Children gone wild? Lawsuit against mom for bad parenting dismissed
The Appellate Court of Illinois, First Judicial District in a decision dated July 29th, 2011 affirmed a trial court’s decision which dismissed a law suit by two children against their mother for bad parenting.
The adult children, at the time of the law suit and appeal, Steven and Katherine Miner made claims against their mother Kimberly Garrity for damages excess of $50,000 for intentional infliction of emotional distress and negligent infliction of emotional distress, as well as punitive damages as a result of “bad mothering”.

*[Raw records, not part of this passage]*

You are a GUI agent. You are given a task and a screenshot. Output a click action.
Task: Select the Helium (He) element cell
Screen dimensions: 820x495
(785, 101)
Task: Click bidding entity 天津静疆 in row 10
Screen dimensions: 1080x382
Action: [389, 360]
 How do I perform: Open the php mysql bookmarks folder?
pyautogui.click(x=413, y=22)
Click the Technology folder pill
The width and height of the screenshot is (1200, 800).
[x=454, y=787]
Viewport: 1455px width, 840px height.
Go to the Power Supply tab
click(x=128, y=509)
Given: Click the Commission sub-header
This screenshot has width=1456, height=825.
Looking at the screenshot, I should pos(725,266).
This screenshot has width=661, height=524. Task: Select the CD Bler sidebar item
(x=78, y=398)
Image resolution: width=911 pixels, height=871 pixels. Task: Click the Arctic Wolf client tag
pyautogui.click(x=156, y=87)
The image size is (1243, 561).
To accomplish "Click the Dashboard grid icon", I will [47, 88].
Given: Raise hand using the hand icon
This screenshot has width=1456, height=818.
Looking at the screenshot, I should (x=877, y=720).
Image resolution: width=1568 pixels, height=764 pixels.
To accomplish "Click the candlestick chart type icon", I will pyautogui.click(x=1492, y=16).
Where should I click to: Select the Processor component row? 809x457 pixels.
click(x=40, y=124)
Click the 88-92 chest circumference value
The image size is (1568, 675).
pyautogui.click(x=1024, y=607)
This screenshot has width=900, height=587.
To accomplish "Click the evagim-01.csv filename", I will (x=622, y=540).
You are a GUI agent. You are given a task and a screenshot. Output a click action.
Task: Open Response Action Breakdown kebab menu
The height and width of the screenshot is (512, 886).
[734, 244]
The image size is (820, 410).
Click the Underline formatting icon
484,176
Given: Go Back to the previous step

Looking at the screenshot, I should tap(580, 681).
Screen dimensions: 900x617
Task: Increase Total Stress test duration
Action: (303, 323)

Keeping with our top 15 format of our previous blogs, we have summarized in no particular order the top 15 complaints of Steven and Kimberly against their mother:
1. mom allegedly treated the siblings unequally in an attempt to “pit the siblings against each other”;
2. mom would give clothes and toys to Kathryn during her visits, but she did not give anything to Steven;
3. when both the children attended events with mom, mom would allegedly dote on Steven and ignore Kathryn’s requests;
4. mom willingly contributed to Steven’s purchase of an all-terrain vehicle, but when Kathryn asked for money for homecoming, for disco dances in 2006 and 2007, and for her graduation dress in 2009, mom allegedly “engaged in bartering and haggling”;
5. mom allegedly failed to send Christmas and birthday presents to Steven from 1996 to 2005 and failed to send presents to Kathryn in 2007;
6. when mom sent cards to them, she often “forgets that STEVEN and KATHRYN are children, failing to include any type of gift in the card”;
7. mom allegedly “smacked him to the head”;
8. Steven gave his mom a popsicle stick jewelry box for Mother’s Day. He subsequently asked her to give the box back. When the mother refused, Steven took the box anyway. Mom then allegedly claimed that she had a diamond necklace in that box and called the police to report that Steven had stolen it;
9. during a car ride, the mother told Steven that if he did not buckle his seatbelt, she would drive to the police station and tell the police that he would not put his seatbelt on;
10. when Steven was at college, mom did not send Steven any care packages until his 6th semester when she was prompted to do so by his father;
11. after the divorce, mom remarried and changed her surname, thus “causing attention” whenever she attended events at Kathryn’s school because of their different surnames;
12. Kathryn visited mom’s house on weekends. Mom did not keep allergy medications in her house, so Kathryn was, in the words of the complaint, “forced” to bring her own medications;
13. when mom would pick Kathryn up after school on Fridays, she would not drive Kathryn to her father’s house so that Kathryn could pick up her weekend bag. As a result, Kathryn was “forced” to bring her weekend bag to school with her on Fridays;
14. mom refused to purchase Kathryn a dress for homecoming in 2007. She provided an automobile, but at midnight, when Kathryn was with her friends, mom allegedly contacted Kathryn and made her return the automobile;
15. mom asked Kathryn to attend an event at her church to bless new students who would be attending college in the fall. Kathryn attended that event, although she did not want to. However, mom did not attend the event;
A sad state of affairs indeed. Fortunately, the claim was unsuccessful as the court found that the children had no cause of action. If successful, the floodgates would have been opened for children to rehash wrongs they feel may have occurred during their childhoods.
There is something to be said for water under the bridge. In a further twist, the court noted in a footnote that the children’s father was one the attorneys for the plaintiffs.